Dad was a pilot during World War II, flying supplies to South America. After the war he became a machinist at the Radford Arsenal, fixing typewriters, calculators, and other office machines. When I was about seven years old, he brought home an old Royal typewriter that his employer was discarding. Soon he was letting me use it, until at last he gave it to me and bought himself another one. Dad kept his pilot’s license as a civilian, occasionally renting a small airplane from the Virginia Tech airport to go flying for an afternoon. He also volunteered with the Civil Air Patrol, training cadets in search and rescue missions.
Great Mysteries of Aviation is written in a matter-of-fact but entertaining, conversational style. The author, Alexander McKee (1918 – 1992), wrote a total of 27 books. He was a historian, journalist, and scuba diver who, in the late 1960s, was instrumental in finding and recovering the Mary Rose, an English Tudor warship of King Henry VIII that sank in 1545 near the Isle of Wight.

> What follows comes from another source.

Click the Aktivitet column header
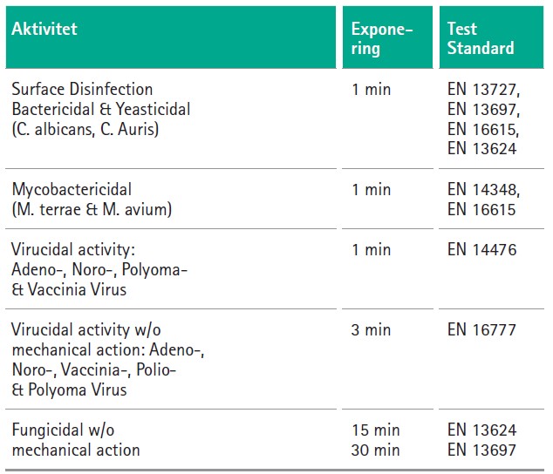The image size is (553, 474). (44, 29)

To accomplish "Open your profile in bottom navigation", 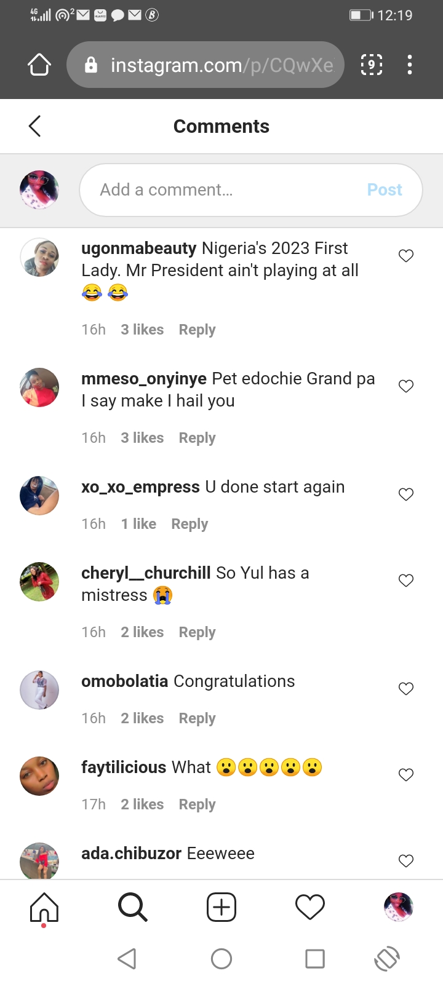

McKee’s knowledge of aircraft and flight procedure is quite evident.
Naturally, the book includes the disappearance of Amelia Earhart as well as two incidents that became cornerstones of the “Bermuda triangle” legend, while downplaying the paranormal aspects of the latter. Also discussed are airplanes that continued to fly without pilots, including two documented instances of planes landing without pilot or crew, skidding along the ground without lowering their landing gear, but otherwise undamaged.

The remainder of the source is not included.